(COLUMBUS, Ohio) – A statewide advisory board met today to review Ohio’s funding plan to apply for and distribute about $7.6 million in federal money for crisis intervention court programs and behavioral health initiatives that focus on gun violence reduction.
The Bipartisan Safer Communities Act of 2022 authorized funding for each state through the Byrne State Crisis Intervention Program (SCIP). The Office of Criminal Justice Services (OCJS) is administering Ohio’s funds.
“Courts, behavioral health agencies, and other entities operate successful crisis intervention programs across the state,” said Nicole Dehner, OCJS executive director. “This funding will advance their work and enhance the services they provide.”
Possible areas of funding reviewed by the advisory board include specialized court programs that accept clients with mental health diagnoses or who are veterans, assertive community treatment, behavioral threat assessment programs/training, behavioral health response services, triage services, mobile crisis units, peer support specialists, and law enforcement specific training and technology.
Recipients of funding may include behavioral health agencies, courts, emergency communications, law enforcement agencies, prosecutors, public defenders, and supervision agencies.
The advisory board will help OCJS identify projects throughout Ohio that meet the objectives of the federal funding.

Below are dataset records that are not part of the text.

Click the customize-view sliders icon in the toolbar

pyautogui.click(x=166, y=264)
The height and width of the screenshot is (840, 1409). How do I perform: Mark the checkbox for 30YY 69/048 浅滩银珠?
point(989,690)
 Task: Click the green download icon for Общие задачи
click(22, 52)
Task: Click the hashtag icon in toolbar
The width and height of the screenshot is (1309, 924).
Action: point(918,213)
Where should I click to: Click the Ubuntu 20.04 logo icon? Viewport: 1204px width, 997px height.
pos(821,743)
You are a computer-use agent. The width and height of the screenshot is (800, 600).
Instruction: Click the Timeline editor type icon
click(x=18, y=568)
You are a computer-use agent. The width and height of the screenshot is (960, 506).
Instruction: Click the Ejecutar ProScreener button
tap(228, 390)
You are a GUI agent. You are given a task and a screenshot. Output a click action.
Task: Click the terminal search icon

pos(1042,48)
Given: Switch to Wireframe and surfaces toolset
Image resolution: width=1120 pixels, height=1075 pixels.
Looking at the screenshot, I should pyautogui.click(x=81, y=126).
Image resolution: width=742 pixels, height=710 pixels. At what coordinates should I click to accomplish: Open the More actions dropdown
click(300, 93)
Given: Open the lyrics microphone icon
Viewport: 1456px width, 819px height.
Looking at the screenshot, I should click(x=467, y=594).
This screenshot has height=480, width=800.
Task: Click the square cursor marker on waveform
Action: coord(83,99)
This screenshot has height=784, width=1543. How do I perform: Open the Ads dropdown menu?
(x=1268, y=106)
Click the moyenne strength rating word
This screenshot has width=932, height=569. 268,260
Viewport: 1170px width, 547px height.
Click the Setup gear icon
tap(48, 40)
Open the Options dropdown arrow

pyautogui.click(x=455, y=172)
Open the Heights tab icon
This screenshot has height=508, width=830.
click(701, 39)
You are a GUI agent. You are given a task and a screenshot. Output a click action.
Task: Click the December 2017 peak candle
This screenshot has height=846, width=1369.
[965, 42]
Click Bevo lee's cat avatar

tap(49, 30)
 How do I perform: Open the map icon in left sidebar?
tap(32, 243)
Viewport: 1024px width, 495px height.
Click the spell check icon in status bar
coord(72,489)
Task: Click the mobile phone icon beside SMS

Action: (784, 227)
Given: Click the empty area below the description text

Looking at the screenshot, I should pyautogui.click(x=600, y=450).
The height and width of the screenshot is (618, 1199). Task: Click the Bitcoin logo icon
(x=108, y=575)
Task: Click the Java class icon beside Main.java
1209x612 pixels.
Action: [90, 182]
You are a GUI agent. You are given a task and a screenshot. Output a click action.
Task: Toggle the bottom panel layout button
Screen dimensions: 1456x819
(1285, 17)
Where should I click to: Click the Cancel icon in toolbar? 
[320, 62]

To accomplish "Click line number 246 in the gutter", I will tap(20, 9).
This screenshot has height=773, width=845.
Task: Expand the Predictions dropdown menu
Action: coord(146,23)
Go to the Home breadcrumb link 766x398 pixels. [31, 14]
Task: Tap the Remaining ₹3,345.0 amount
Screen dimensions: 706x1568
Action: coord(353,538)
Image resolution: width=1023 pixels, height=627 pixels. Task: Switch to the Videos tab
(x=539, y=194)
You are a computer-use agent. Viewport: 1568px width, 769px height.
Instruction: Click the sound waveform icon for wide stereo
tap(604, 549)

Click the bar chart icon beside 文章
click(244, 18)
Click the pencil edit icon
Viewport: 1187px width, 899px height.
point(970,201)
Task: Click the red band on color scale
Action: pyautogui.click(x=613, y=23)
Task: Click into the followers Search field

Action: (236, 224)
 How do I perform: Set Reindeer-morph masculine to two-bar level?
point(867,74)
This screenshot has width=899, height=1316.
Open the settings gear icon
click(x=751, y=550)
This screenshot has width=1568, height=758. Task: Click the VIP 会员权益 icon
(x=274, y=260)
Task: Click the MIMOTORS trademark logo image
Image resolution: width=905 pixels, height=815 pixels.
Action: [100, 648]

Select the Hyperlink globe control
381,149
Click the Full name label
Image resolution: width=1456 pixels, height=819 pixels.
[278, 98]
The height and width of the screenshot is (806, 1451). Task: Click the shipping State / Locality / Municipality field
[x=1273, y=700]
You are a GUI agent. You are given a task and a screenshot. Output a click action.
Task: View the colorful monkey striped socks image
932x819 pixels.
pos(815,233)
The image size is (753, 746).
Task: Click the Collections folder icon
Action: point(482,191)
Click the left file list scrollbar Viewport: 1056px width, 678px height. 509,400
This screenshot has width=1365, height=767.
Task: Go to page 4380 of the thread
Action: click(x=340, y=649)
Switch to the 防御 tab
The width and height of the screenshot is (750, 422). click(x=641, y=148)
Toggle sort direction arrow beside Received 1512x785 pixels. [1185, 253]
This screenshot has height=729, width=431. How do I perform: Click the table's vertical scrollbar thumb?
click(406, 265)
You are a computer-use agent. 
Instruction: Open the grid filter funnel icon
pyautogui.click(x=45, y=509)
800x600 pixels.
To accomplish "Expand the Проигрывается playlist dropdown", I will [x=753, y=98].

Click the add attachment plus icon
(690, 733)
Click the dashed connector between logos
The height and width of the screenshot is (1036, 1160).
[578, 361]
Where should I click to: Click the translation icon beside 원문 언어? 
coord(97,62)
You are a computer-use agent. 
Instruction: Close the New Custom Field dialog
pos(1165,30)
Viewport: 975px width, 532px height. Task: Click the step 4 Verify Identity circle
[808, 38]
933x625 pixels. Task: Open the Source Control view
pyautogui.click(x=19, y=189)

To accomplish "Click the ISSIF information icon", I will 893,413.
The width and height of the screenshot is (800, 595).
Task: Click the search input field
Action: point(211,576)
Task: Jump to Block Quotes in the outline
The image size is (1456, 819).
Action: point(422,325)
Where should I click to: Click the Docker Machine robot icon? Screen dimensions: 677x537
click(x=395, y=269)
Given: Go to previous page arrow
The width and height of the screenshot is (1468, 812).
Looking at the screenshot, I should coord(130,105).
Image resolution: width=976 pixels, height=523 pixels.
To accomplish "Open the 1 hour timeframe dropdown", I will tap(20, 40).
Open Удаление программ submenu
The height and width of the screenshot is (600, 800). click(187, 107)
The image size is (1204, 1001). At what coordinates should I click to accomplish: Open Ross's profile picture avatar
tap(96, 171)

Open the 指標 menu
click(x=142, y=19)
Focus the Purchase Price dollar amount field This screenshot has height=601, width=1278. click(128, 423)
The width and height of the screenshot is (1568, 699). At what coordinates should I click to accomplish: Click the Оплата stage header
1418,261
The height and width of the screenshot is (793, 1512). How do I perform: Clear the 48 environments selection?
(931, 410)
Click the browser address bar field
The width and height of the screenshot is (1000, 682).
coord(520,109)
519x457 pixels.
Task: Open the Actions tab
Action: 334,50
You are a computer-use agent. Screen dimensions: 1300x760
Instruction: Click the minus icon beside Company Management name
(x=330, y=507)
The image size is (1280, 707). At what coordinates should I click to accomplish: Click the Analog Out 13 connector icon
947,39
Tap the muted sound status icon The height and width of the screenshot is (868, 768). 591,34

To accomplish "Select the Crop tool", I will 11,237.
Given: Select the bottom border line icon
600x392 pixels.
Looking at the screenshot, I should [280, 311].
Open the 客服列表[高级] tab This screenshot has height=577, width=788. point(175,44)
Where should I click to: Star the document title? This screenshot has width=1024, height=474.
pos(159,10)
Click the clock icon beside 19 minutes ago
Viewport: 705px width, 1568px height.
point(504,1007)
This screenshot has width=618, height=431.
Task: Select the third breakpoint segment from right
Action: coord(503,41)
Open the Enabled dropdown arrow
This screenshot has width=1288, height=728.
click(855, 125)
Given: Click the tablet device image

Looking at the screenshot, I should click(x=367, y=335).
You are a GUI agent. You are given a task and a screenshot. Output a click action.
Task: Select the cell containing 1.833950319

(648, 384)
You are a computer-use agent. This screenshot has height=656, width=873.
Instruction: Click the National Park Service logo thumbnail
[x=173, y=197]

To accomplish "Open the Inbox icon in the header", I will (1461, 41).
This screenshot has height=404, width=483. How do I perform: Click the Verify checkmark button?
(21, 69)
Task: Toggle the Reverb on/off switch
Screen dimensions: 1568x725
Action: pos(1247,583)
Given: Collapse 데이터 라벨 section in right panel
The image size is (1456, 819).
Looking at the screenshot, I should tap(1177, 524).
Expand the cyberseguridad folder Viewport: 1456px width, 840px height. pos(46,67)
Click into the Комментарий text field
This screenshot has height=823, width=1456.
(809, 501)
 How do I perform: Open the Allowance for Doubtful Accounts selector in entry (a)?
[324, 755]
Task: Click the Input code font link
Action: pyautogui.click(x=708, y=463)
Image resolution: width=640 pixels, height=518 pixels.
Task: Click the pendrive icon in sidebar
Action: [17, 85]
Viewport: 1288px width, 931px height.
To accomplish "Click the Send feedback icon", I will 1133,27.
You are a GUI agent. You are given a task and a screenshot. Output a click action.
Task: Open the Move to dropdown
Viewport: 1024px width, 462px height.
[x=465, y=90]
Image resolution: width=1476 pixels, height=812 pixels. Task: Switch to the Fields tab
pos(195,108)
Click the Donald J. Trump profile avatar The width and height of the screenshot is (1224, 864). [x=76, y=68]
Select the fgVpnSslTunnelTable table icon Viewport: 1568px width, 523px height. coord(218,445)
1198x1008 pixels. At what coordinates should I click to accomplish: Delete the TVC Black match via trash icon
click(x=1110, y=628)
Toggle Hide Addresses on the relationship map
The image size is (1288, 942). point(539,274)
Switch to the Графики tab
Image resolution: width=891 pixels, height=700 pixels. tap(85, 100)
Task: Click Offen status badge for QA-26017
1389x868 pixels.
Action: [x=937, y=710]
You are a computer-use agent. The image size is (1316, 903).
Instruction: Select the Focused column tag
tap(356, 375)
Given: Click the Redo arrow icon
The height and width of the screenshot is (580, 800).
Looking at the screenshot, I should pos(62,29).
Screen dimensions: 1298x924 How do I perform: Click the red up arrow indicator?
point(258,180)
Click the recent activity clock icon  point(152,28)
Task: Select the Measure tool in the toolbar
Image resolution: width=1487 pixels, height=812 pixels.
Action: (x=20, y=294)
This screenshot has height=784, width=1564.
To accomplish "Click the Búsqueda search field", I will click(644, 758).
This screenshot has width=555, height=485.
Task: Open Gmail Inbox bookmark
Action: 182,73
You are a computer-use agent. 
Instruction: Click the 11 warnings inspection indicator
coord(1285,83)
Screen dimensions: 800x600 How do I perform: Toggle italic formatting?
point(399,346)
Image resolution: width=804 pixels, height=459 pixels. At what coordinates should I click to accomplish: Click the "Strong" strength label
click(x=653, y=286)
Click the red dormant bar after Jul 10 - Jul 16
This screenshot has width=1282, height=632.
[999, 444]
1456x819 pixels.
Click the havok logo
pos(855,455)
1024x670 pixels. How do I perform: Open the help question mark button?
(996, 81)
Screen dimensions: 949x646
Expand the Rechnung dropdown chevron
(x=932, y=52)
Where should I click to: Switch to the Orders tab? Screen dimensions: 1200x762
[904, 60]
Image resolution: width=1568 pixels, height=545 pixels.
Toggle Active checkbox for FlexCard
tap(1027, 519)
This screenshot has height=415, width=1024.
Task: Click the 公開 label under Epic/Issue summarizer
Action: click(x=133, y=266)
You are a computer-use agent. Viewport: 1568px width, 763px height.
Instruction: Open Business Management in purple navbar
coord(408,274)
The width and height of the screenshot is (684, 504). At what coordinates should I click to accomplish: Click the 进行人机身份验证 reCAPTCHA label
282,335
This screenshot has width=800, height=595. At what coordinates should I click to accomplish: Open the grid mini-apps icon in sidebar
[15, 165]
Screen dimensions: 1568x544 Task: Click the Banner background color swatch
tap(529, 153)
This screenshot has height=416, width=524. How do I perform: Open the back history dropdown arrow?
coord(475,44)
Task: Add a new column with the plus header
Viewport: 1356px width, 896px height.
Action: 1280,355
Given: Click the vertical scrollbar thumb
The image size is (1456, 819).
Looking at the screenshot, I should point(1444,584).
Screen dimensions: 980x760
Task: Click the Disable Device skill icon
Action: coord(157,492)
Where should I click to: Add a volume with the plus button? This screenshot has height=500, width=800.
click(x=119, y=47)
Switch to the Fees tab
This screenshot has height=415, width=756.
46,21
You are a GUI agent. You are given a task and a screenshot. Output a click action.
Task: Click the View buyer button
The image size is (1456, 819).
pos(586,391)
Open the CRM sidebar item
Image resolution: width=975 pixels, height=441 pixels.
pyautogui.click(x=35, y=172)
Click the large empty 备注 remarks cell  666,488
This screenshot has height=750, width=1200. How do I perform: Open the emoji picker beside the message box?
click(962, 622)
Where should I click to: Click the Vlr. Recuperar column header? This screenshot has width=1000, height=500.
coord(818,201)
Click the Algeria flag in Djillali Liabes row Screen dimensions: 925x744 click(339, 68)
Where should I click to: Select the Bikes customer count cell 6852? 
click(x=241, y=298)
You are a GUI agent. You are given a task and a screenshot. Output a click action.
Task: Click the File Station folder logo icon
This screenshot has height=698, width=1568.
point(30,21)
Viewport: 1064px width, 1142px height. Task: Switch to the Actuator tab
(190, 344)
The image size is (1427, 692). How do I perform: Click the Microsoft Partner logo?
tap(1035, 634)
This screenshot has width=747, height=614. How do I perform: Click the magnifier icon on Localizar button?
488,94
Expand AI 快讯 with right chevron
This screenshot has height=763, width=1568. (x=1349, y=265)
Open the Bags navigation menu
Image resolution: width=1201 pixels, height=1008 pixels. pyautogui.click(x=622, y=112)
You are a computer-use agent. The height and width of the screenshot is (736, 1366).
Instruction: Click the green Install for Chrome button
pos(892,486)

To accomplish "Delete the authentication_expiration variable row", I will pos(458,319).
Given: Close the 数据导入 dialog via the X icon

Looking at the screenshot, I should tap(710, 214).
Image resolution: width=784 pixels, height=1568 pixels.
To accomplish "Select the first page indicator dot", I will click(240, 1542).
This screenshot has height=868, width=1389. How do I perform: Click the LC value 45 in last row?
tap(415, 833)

OCJS must seek approval from the U.S. Department of Justice Bureau of Justice Assistance on the eligibility of entities seeking this funding.
OCJS is a division of the Ohio Department of Public Safety. By statute, OCJS is the lead justice planning and assistance office for the state, administering millions of dollars in state and federal criminal justice funding every year. OCJS also evaluates programs and develops technology, training, and products for criminal justice professionals and communities.